(Task prompt)
Pull every line containing "size" from the data.

(Supplied material)
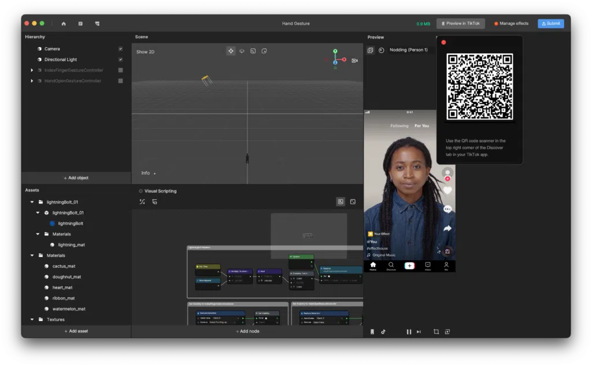Image resolution: width=592 pixels, height=366 pixels.
Task: Switch to the For You tab in preview
Action: (x=421, y=125)
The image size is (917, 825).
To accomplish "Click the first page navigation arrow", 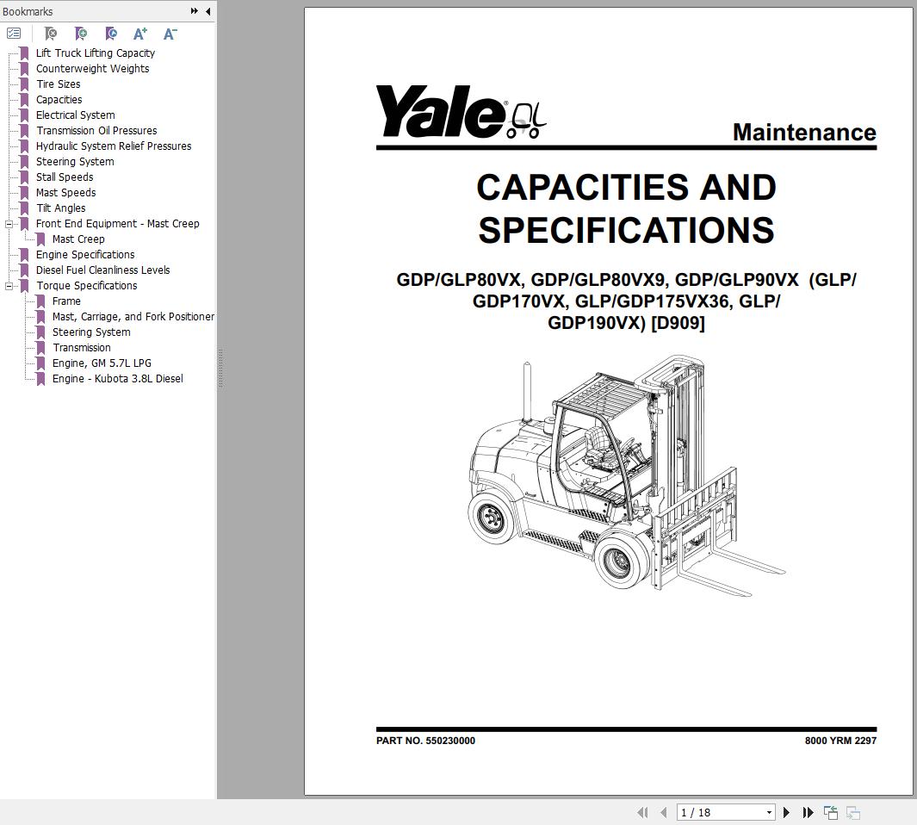I will click(643, 812).
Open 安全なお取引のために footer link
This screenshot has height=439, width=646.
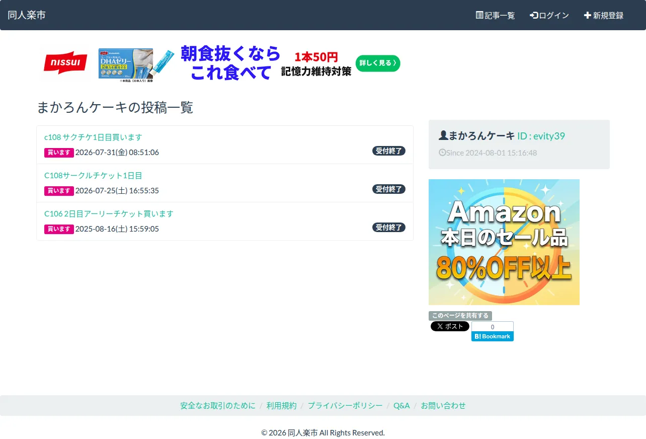(218, 405)
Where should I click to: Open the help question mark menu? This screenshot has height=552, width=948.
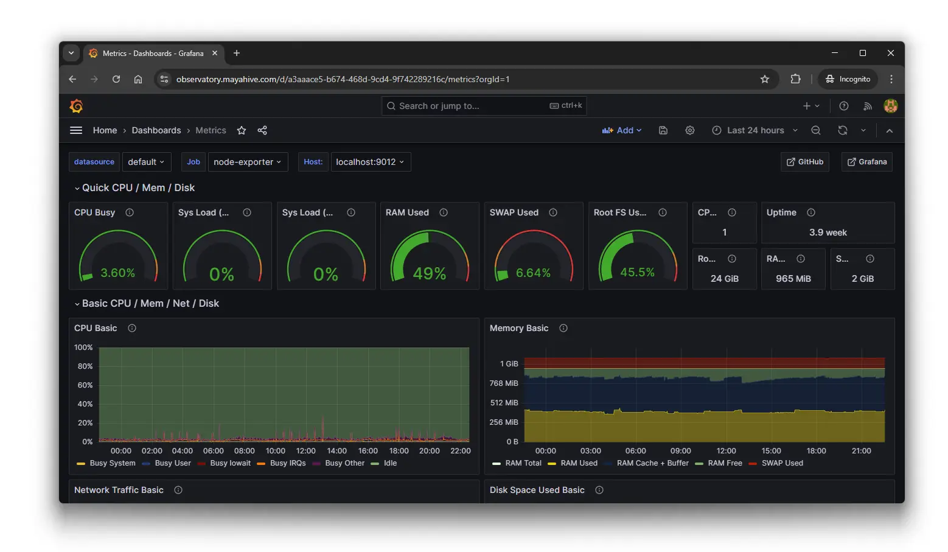(844, 106)
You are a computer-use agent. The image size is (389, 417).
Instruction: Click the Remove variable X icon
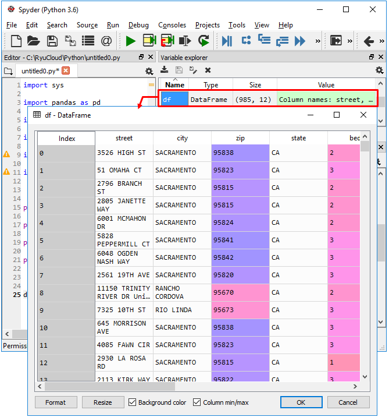[x=208, y=70]
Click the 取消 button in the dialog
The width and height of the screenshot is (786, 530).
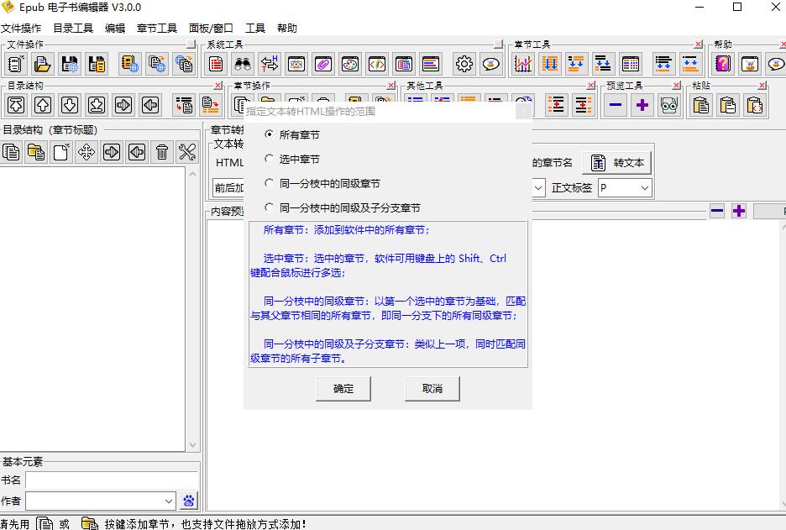click(432, 389)
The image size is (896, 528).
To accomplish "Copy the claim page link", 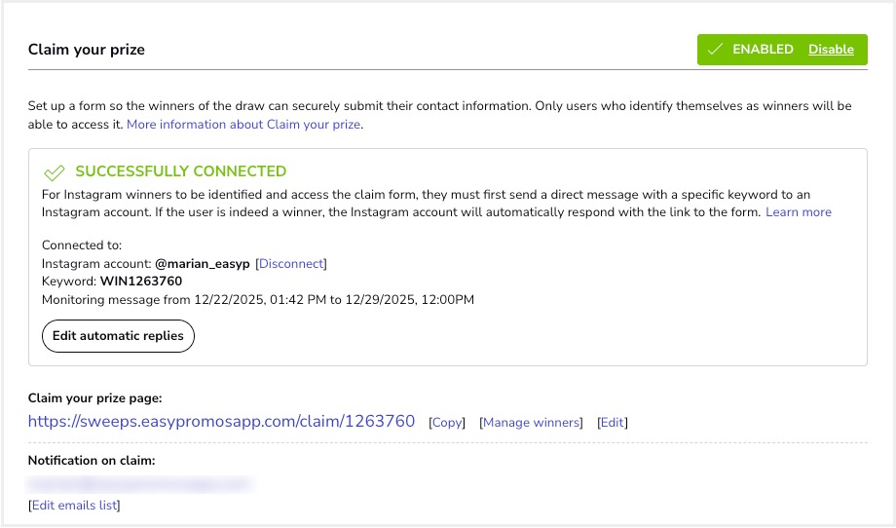I will [448, 423].
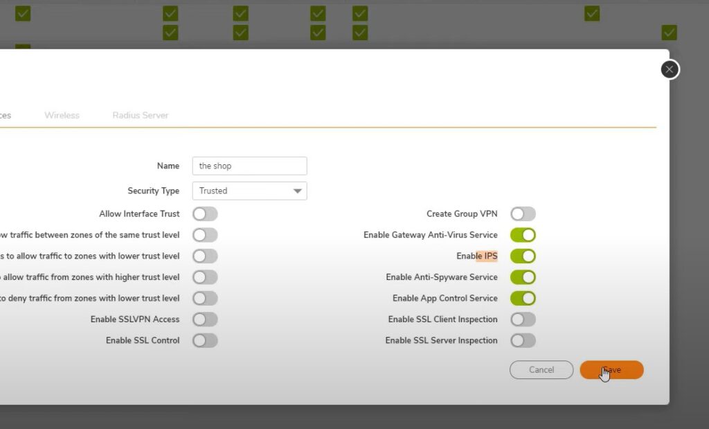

(Answer area)
The image size is (917, 825).
You are a computer-use agent. The image size is (389, 417).
The image size is (896, 528).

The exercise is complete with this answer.